## Records provided
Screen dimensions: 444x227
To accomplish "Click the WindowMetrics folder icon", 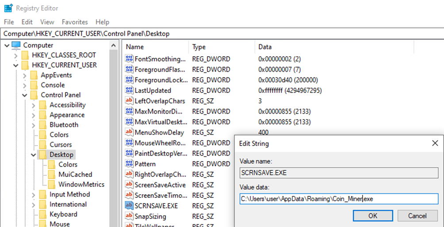I will tap(52, 185).
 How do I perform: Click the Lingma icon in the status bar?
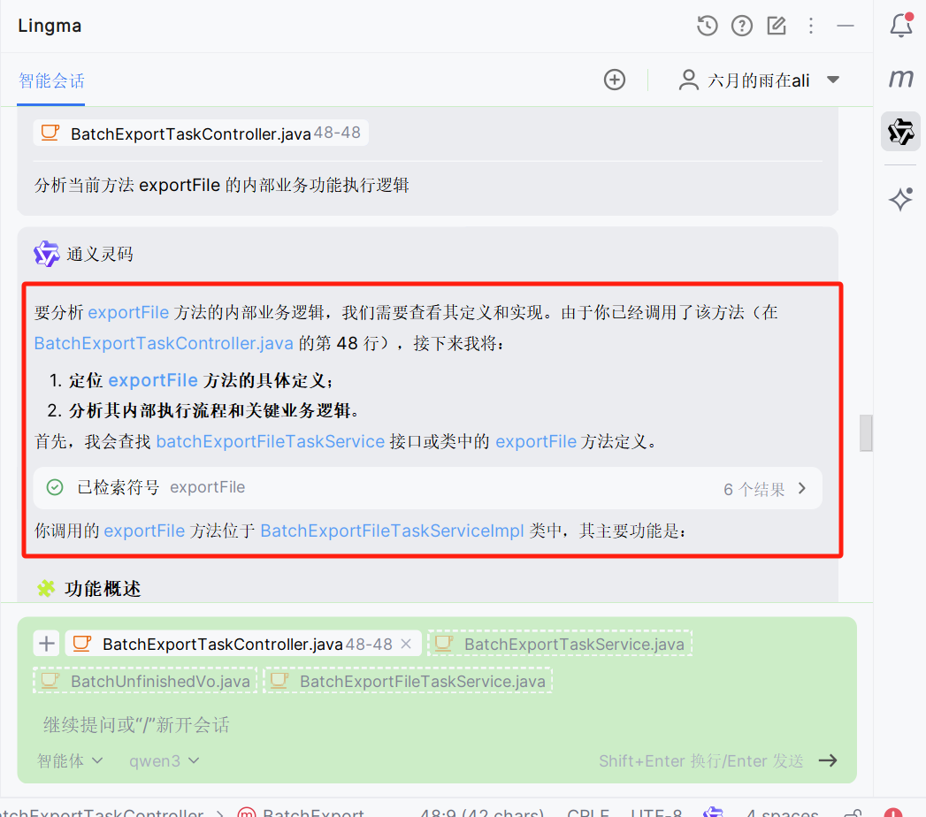(713, 810)
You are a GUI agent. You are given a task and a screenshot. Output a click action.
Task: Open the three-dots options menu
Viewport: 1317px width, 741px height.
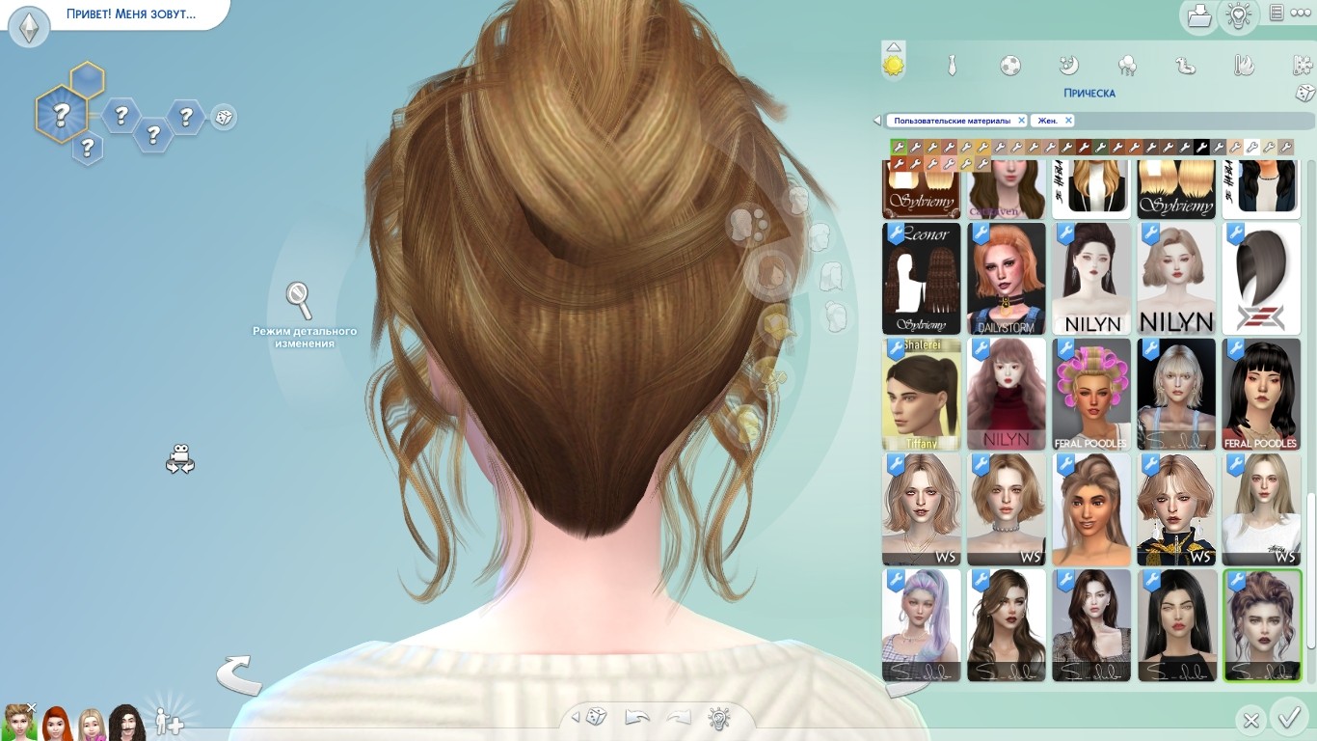click(1301, 13)
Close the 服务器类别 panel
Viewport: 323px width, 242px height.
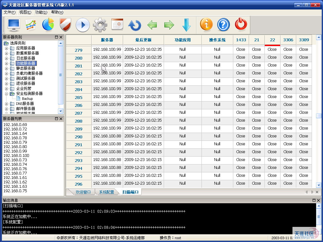coord(61,37)
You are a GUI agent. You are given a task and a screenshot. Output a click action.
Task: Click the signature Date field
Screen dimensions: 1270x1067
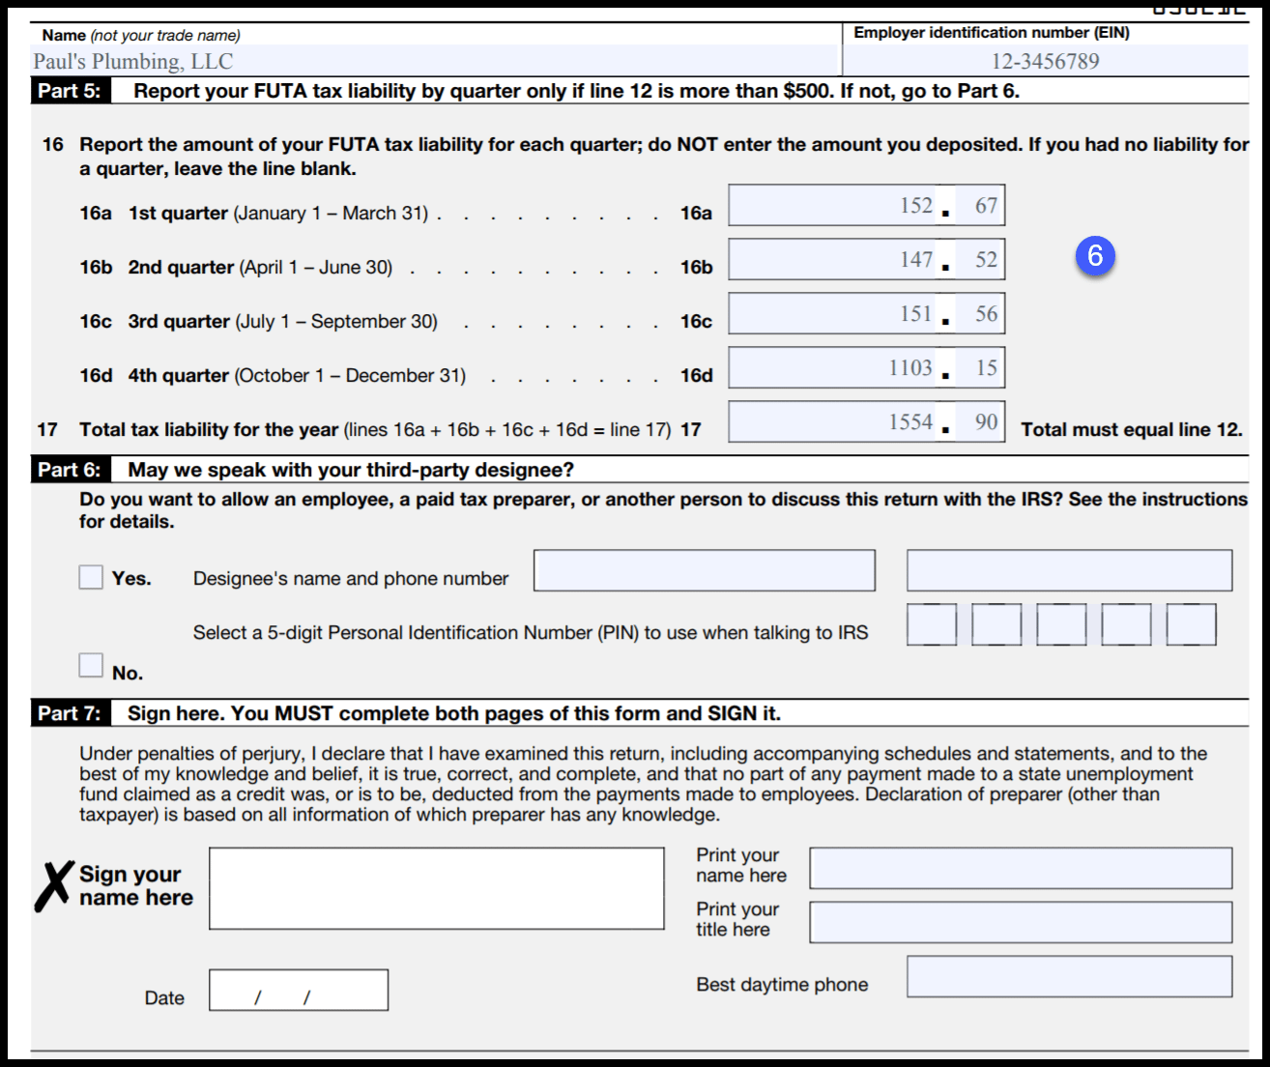[299, 990]
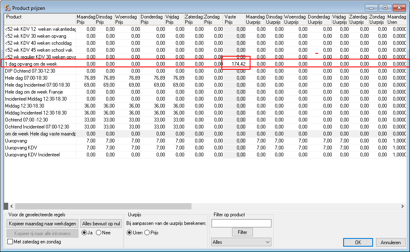Enable 'Met zaterdag en zondag' checkbox

[11, 242]
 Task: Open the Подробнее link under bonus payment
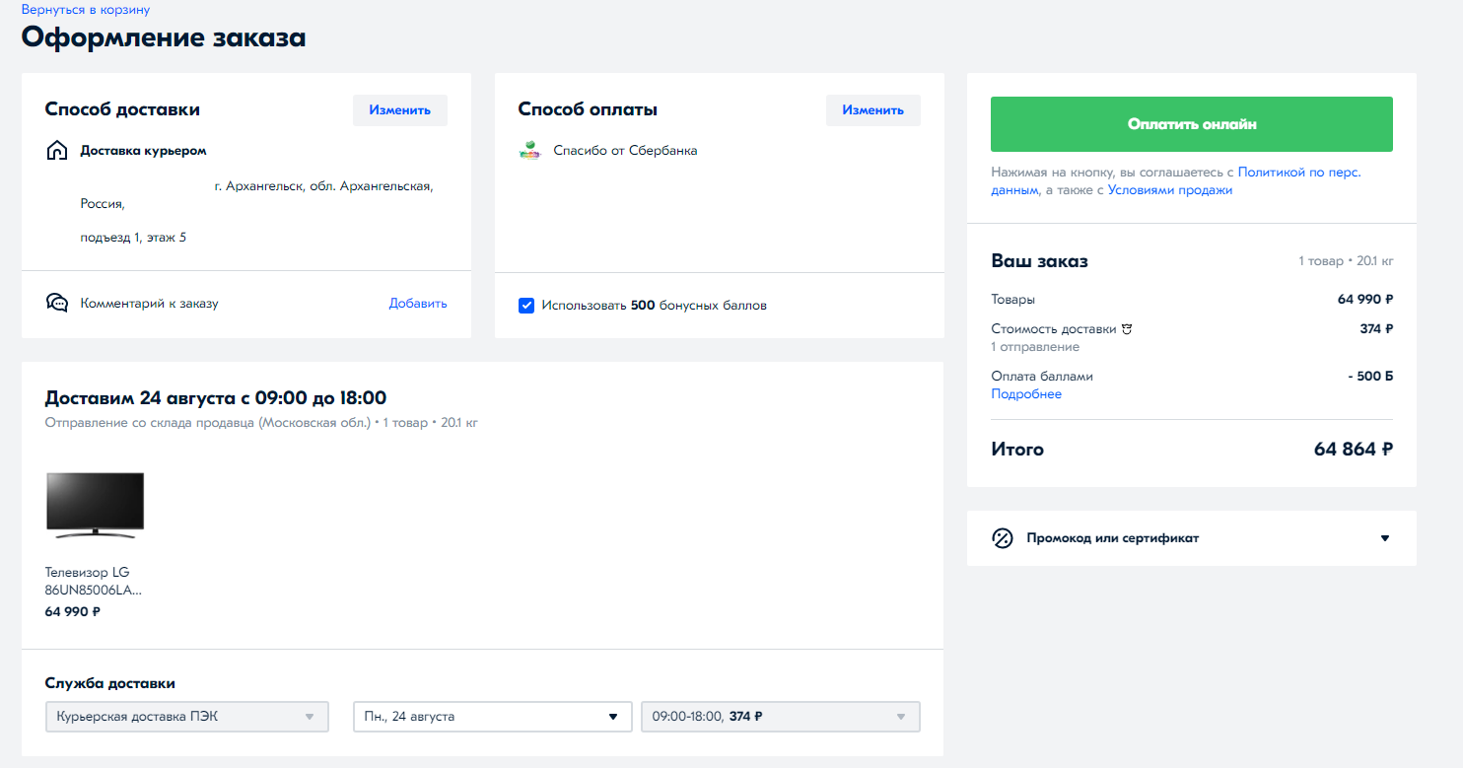point(1026,394)
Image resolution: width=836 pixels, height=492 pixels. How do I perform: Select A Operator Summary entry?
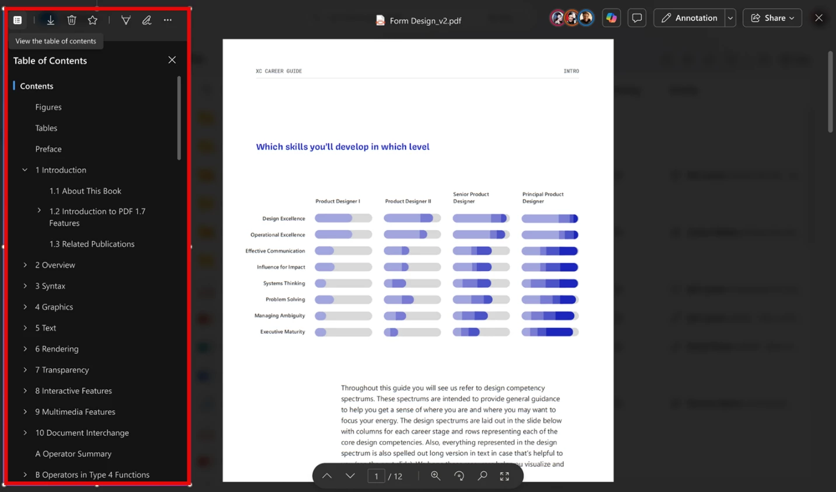point(74,454)
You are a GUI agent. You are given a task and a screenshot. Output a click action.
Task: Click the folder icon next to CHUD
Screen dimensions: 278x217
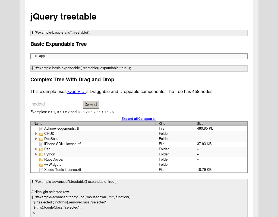41,133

## Problem
Restate word for word the lines from the one with "Task: Click the signature Date field" to the end of the material, both included. Do not include the pictures.

## Reply to the exercise
Task: Click the signature Date field
Screen dimensions: 1270x1067
[299, 990]
Enable 'Met zaterdag en zondag' checkbox

[11, 242]
 Task: Open the Подробнее link under bonus payment
point(1026,394)
Image resolution: width=836 pixels, height=492 pixels. How do I perform: Select A Operator Summary entry?
point(74,454)
You are a GUI agent. You are given a task and a screenshot. Output a click action.
Task: Click the folder icon next to CHUD
Screen dimensions: 278x217
41,133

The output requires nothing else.